EXERCISE BRIEF: Filter the entries for the word "Parship". Copy each line in which it occurs.

[Start of section]

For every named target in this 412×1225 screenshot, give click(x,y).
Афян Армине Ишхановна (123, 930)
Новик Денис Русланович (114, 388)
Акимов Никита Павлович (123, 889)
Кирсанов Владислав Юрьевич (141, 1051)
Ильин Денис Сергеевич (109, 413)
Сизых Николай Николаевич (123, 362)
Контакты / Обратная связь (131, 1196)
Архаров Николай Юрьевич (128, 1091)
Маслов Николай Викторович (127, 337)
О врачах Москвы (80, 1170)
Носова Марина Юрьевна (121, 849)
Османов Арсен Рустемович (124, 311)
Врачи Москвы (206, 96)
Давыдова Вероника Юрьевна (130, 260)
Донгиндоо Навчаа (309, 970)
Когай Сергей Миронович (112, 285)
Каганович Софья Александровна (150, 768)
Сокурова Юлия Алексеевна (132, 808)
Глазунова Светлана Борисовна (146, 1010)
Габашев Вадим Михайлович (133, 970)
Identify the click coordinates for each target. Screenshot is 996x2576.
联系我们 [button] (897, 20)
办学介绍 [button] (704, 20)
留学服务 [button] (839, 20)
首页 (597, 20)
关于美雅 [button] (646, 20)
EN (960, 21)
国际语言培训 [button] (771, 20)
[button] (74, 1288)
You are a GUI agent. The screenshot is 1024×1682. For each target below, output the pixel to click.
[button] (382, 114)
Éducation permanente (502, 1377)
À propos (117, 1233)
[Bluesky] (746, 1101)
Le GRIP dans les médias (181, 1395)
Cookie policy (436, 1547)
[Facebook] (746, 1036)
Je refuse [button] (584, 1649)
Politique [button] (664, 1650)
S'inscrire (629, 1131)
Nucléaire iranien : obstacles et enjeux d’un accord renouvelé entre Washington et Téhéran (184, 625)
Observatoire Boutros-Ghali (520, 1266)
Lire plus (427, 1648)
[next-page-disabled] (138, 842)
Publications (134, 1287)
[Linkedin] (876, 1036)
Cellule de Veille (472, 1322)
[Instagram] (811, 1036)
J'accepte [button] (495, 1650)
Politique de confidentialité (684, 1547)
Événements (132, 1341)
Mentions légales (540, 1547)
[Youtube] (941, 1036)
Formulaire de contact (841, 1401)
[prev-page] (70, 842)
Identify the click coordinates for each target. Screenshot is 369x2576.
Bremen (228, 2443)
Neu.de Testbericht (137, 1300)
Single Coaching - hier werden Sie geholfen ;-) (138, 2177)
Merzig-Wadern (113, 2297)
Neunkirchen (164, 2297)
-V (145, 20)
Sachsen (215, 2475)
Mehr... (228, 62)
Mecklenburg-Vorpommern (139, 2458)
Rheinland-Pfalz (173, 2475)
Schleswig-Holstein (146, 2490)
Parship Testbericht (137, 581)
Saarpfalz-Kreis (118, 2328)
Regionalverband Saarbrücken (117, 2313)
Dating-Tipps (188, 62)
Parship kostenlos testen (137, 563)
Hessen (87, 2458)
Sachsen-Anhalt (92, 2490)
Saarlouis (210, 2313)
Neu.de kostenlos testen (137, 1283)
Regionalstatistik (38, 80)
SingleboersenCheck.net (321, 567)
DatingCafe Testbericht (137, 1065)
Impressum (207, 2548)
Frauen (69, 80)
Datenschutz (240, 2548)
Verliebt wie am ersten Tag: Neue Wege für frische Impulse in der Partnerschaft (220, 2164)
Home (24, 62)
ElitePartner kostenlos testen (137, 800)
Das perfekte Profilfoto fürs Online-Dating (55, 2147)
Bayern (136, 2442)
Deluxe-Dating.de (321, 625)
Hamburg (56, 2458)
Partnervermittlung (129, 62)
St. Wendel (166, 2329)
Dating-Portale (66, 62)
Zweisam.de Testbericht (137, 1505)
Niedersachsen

[End of section]

EXERCISE OUTPUT:
Parship Testbericht (137, 581)
Parship kostenlos testen (137, 563)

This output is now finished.